É bem comum a comparação da narrativa radfem com a narrativa conservadora no que diz respeito a transexualidade. Porém, um aspecto que não costuma ser tratado é como ambas as visões hipersexualizam mulheres trans.
Na perspectiva conservadora, somos ao mesmo tempo demonizadas e objetificadas. Tudo sobre nós ronda em volta da noção de que nossos corpos existem para sexo. Isso tanto é verdade que somos vistas como obscenas quando estamos em público. Somos uma ameaça a crianças não por casos registrados de abuso, mas pela nossa mera presença invocar sexo nas mentes cisgêneras. A mente reacionária acha mais aceitável um casal cishet transando em público que uma mulher trans cuidando da sua vida em público. Somos a depravação encarnada.
A visão do radfem não é muito diferente, ainda que esteja sob jargões feministas e seculares. Somos vistas como homens fetichistas que sentem tesão em se vestir de mulher e performar feminilidade.
A reação, porém, à hipersexualização, é diferente em alguns aspectos. Os conservadores, em especial os homens, nos veem como depravação e uma ameaça a mulheres e crianças. As feministas radicais nos veem como uma ameaça de estupro ambulante, a mulheres e crianças. Aos conservadores somos desviantes, às radfems somos patológicas.
Contudo, a perspectiva radfem vai além na hipersexualização. Nossos corpos são vistos apenas com nojo, sem a adição do desejo reprimido conservador (até onde sei). Quando uma de nós se relaciona com uma mulher cis, a compreensão delas impede ver uma relação saudável. Só podem compreender a relação sob uma ótica de manipulação e chantagem ou outra forma de violência conjugal – a projeção de um medo do estupro.
Enquanto a visão conservadora perpassa a religião, a radfem foca ainda mais na hipersexualização. Essa hipersexualização também só acontece com as mulheres trans que não tem passibilidade ou que deixam claro que são trans, enfrentando a discriminação. Quando apontamos que já dividiram o banheiro com mulheres trans mais de uma vez em suas vidas, sem perceber, são descrentes. Criaram a narrativa de que “sempre dá de saber” e que “sempre tem algo de errado”, e isso é cômico, pois as vezes só notam “algo de errado” depois de saberem. Mas voltando à hipersexualização: no fim do dia elas reforçam muito mais estereótipos sexuais nas mulheres trans (e aparentemente só mulheres trans são fetichistas, homens trans foram cooptados. Duplipensar) que qualquer outro grupo. E isso também as torna uma perfeita massa de manobra para a direita e extrema direita.
Um exemplo é o hoax de “clover-gender” criado na plataforma direitista 4chan. A direita criou o mito de um gênero definido pela atração a crianças, e fez uma divulgação mais ou menos em blogs. Porém o público-alvo da campanha não lhes decepcionou: até o ano passado não era raro encontrar algum post rad falando do absurdo em que chegou o “transativismo”.

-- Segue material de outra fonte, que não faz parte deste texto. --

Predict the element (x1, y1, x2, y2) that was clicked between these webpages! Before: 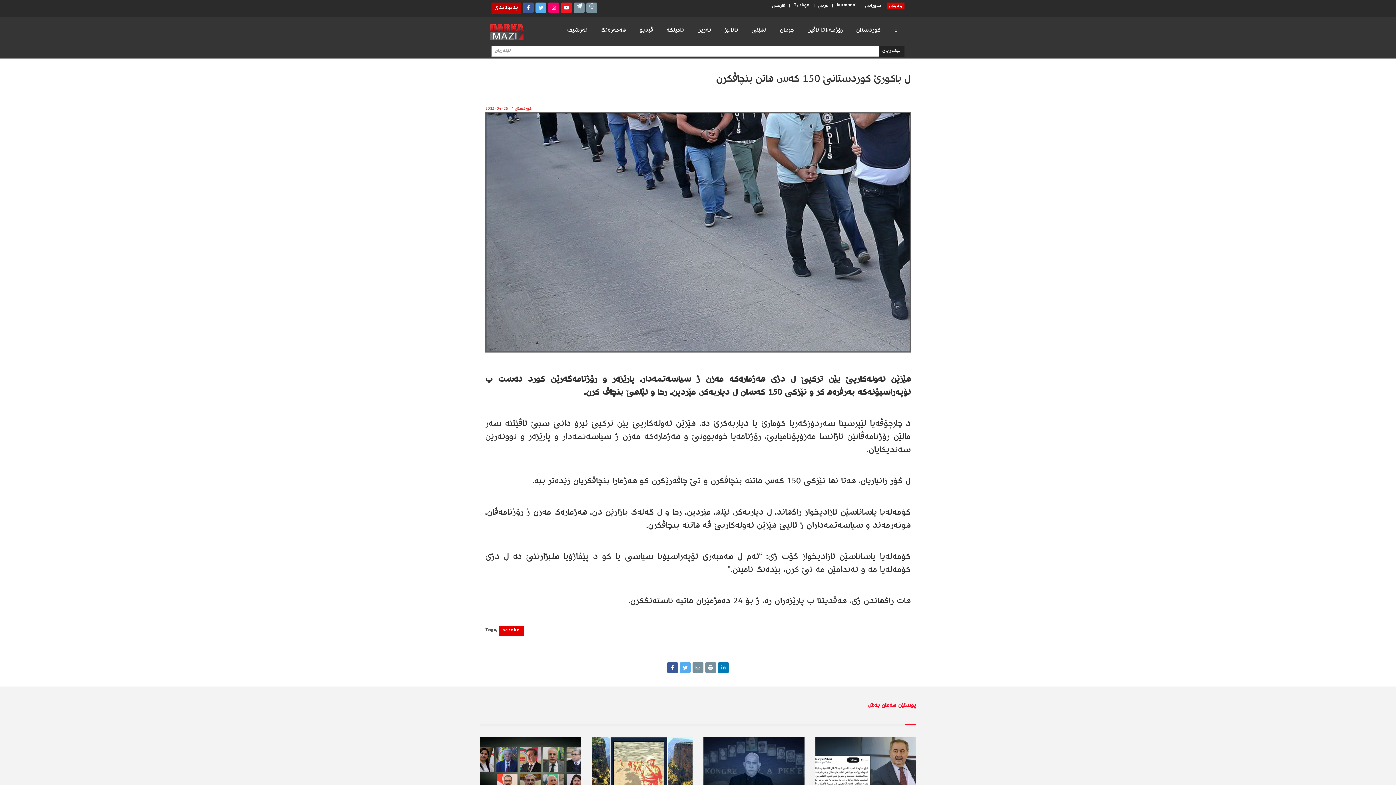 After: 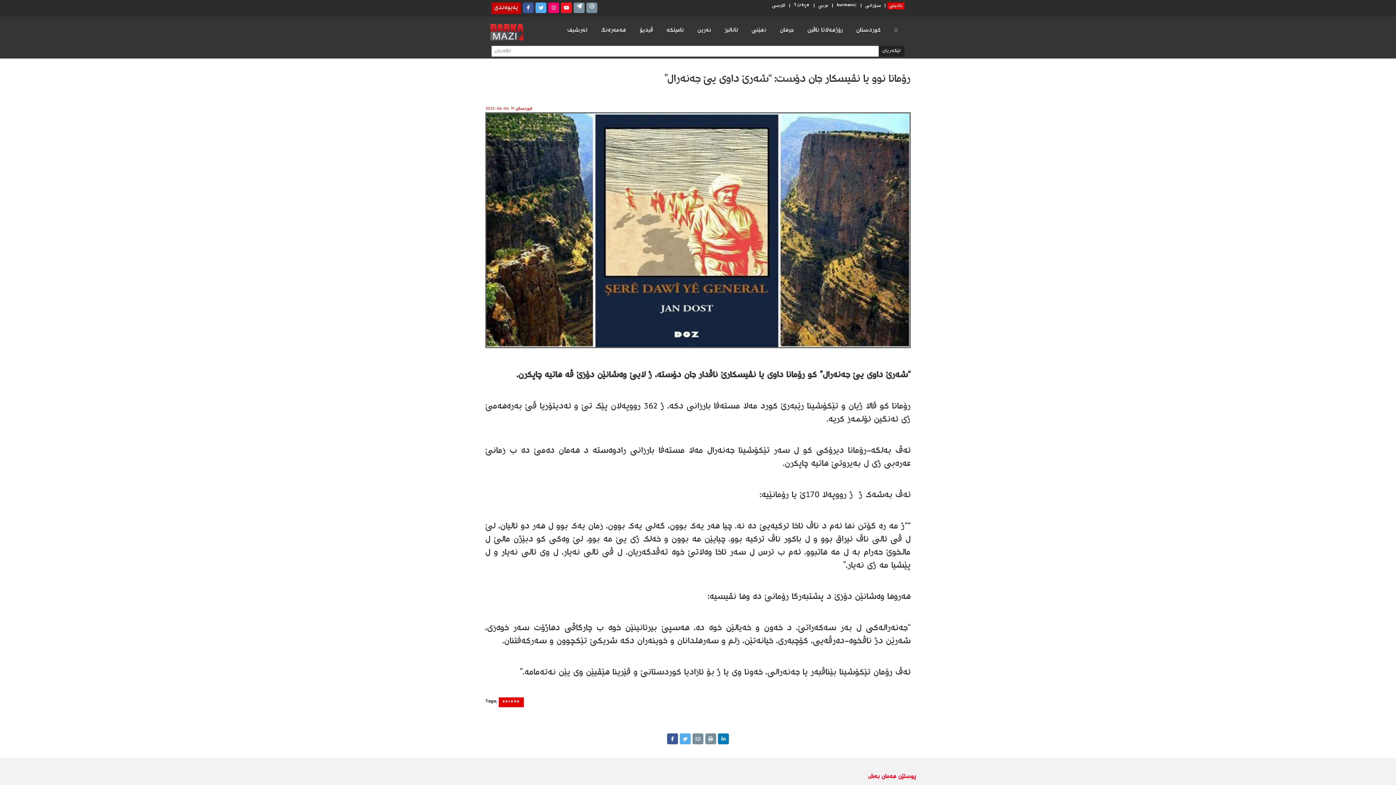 Action: bbox: (591, 737, 692, 809)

Esse exemplo ainda é, por incrível que pareça, algo menor. O 4chan, ainda que uma plataforma dominada pela extrema-direita, funciona mais através de independentes. Existem grupos muito melhor organizados que usam versões muito mais eficazes da mesma tática para dividir a esquerda na luta por direitos trans. E historicamente, o radfem não tem problema algum em se aliar com conservadores.
No fim do dia, são massa de manobra.